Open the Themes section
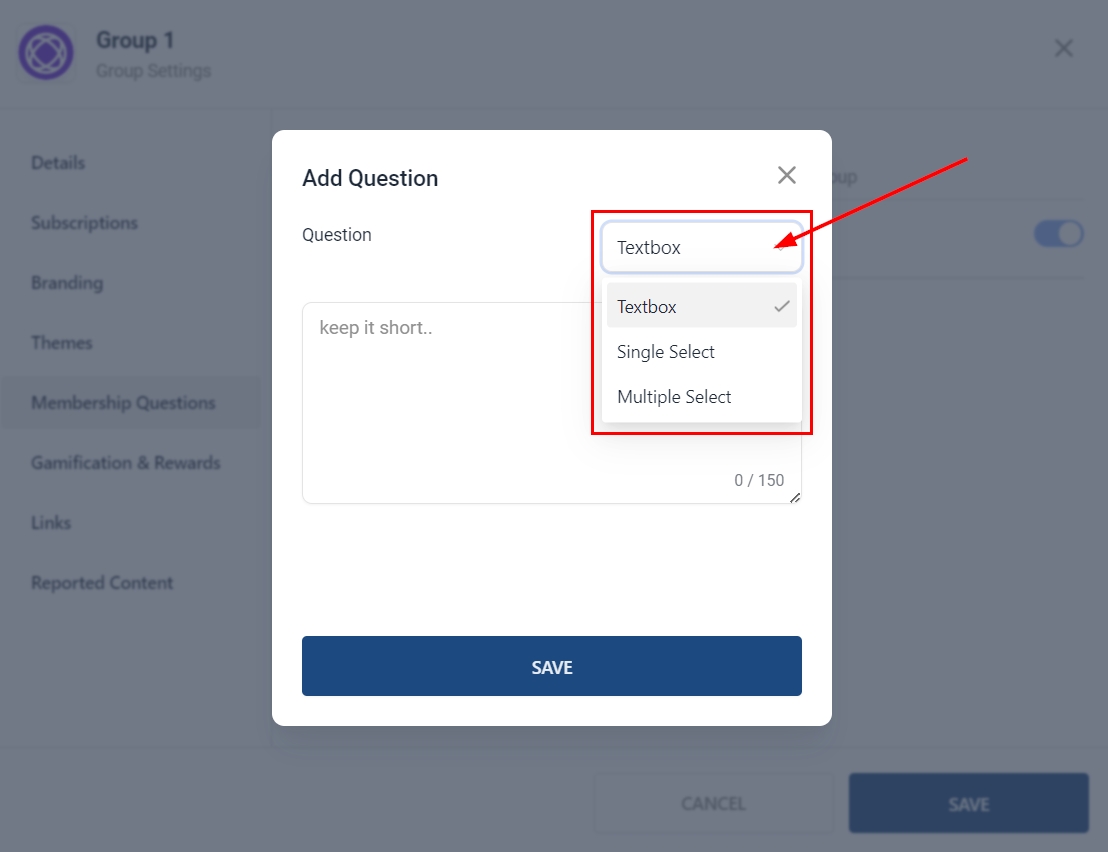1108x852 pixels. [x=62, y=343]
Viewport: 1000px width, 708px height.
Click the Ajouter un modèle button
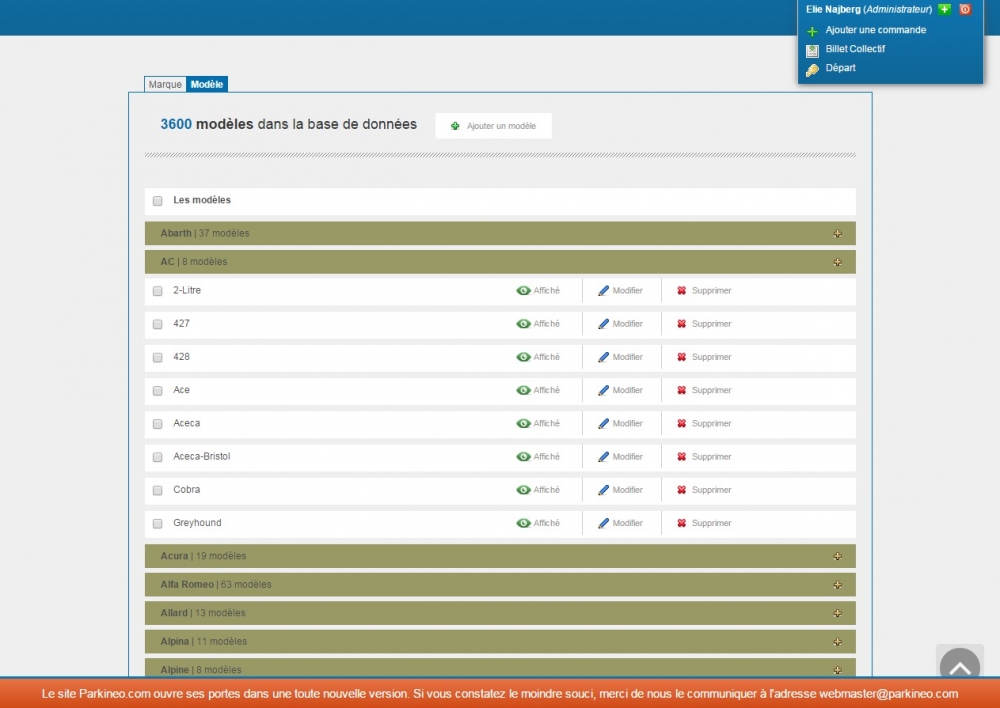coord(494,126)
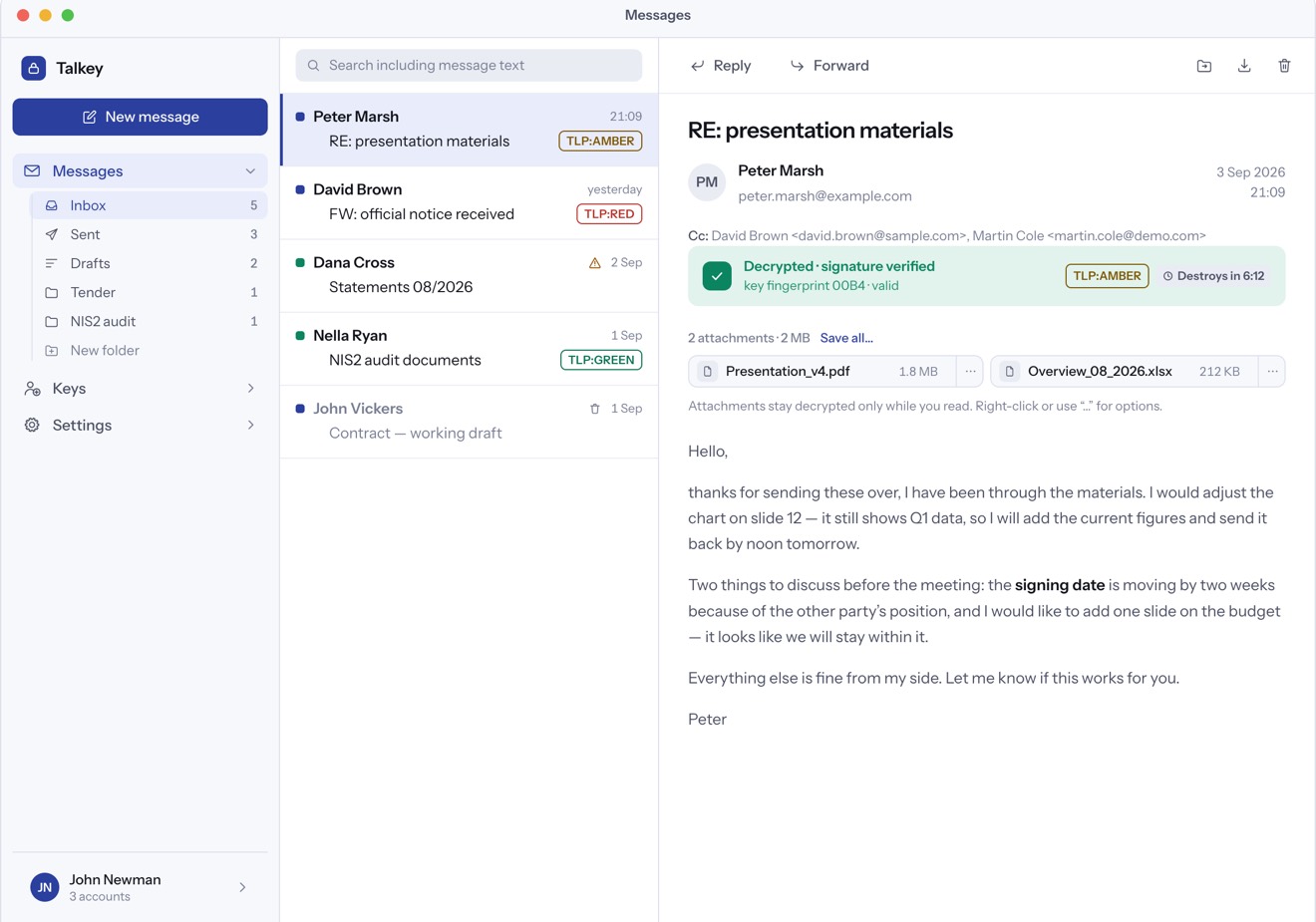Image resolution: width=1316 pixels, height=922 pixels.
Task: Open David Brown's official notice message
Action: tap(470, 203)
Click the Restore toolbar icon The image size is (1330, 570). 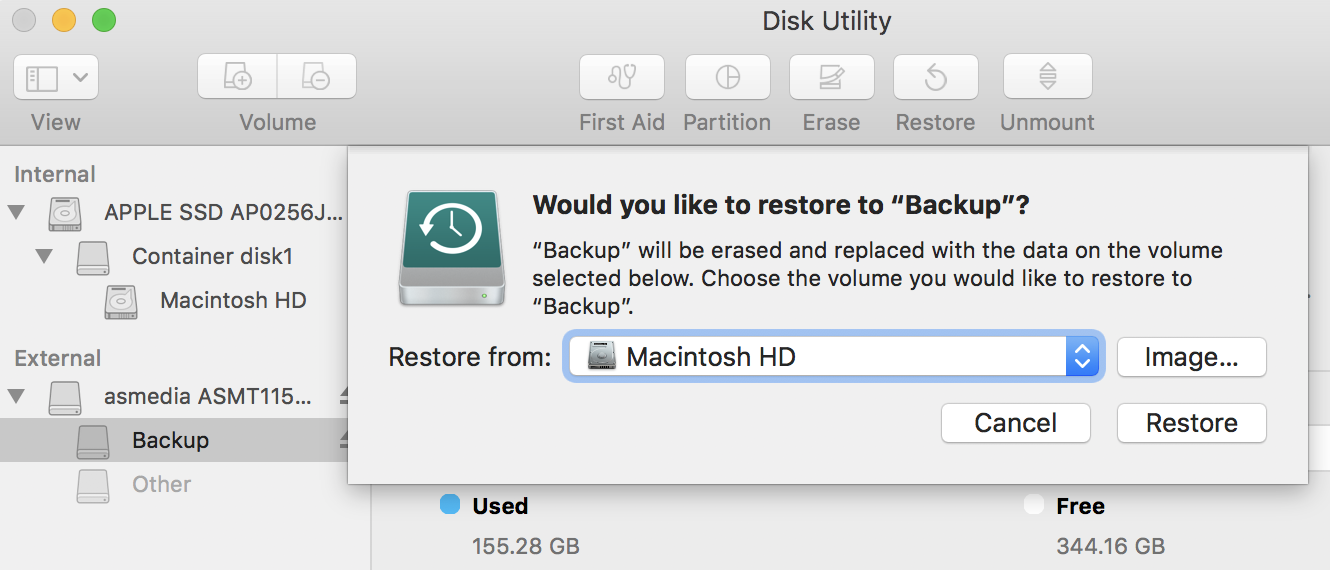point(935,77)
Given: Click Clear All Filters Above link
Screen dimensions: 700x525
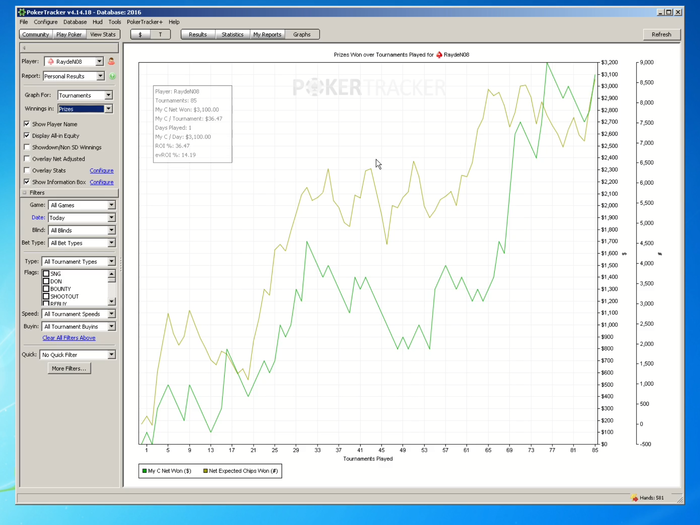Looking at the screenshot, I should pos(69,338).

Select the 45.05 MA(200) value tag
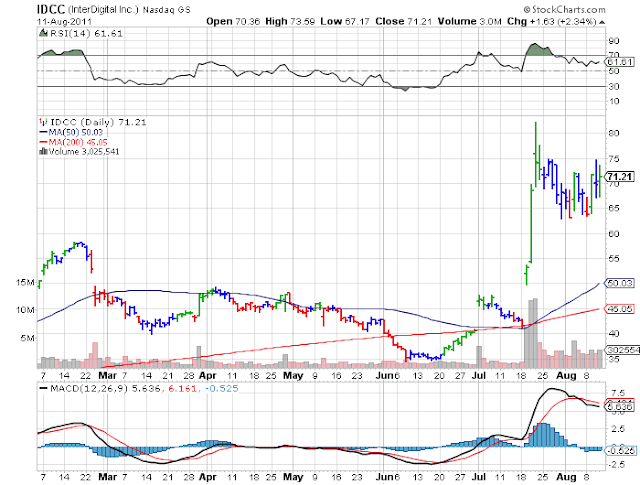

- - -

All lines from the one containing "Screen dimensions: 700x525" through the end of the entries, both ends included, should be written out exactly, with no pictures.

Task solution:
Screen dimensions: 700x525
Looking at the screenshot, I should pos(69,338).

Select the 45.05 MA(200) value tag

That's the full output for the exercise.